(YOUR INSTRUCTIONS) Write out the listing below in its entirety, minus the pictures, without changing a word.

(TASK INPUTS)
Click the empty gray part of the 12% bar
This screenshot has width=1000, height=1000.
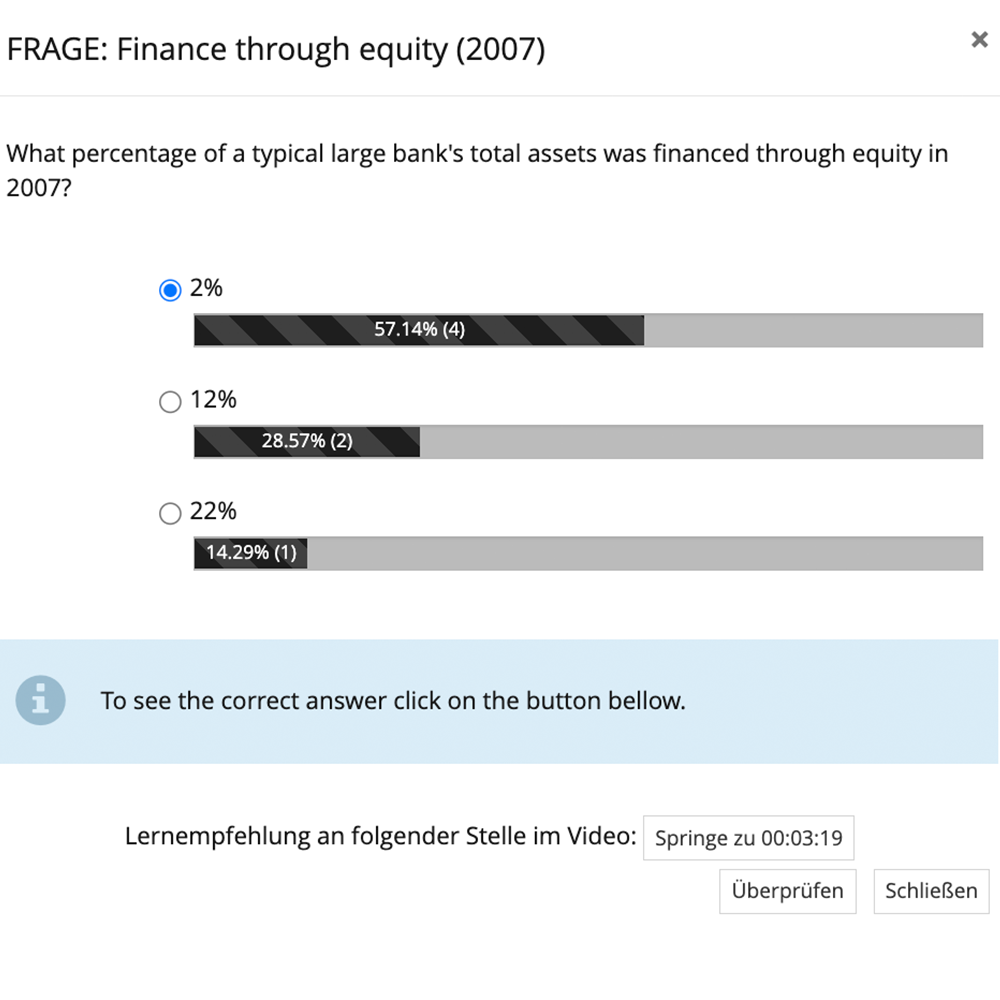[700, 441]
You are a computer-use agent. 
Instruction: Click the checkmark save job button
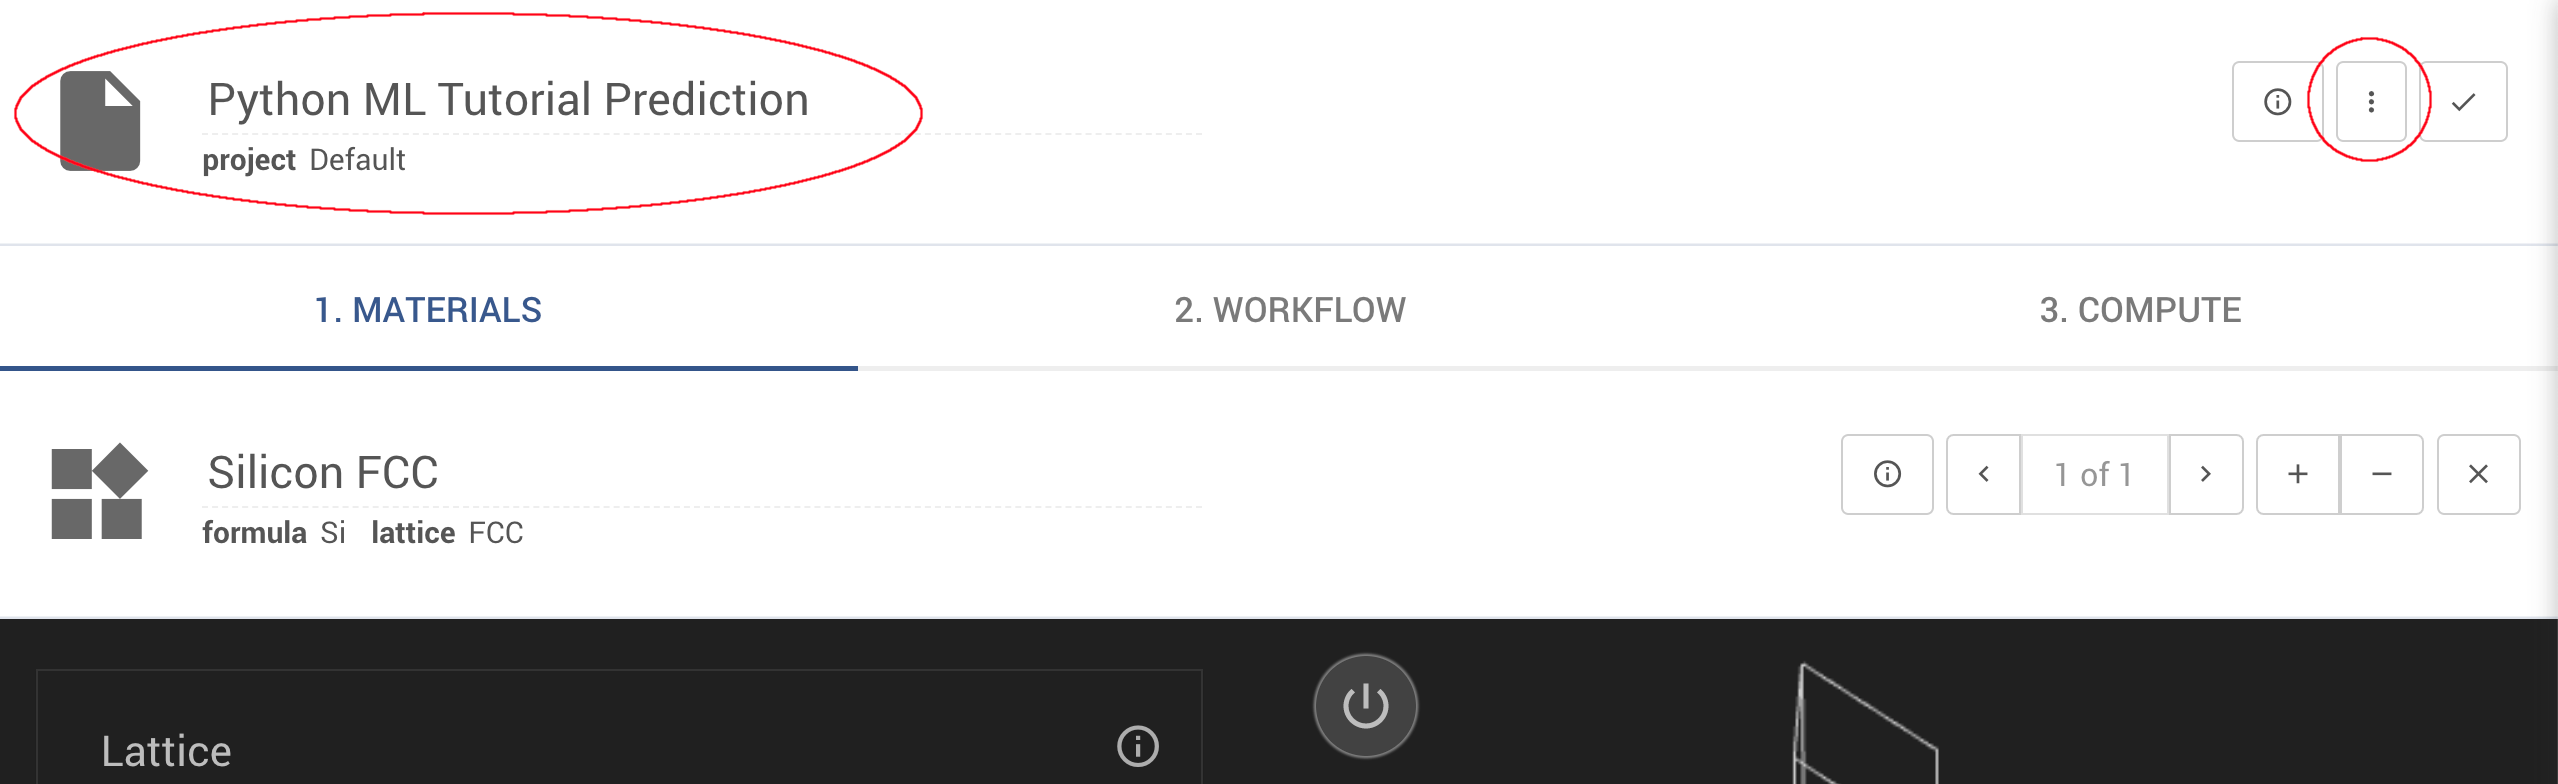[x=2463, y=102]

(TASK RESULT)
Click the empty gray part of the 12% bar
This screenshot has width=1000, height=1000.
[700, 441]
You are a computer-use agent. 
Instruction: Click the checkmark save job button
[x=2463, y=102]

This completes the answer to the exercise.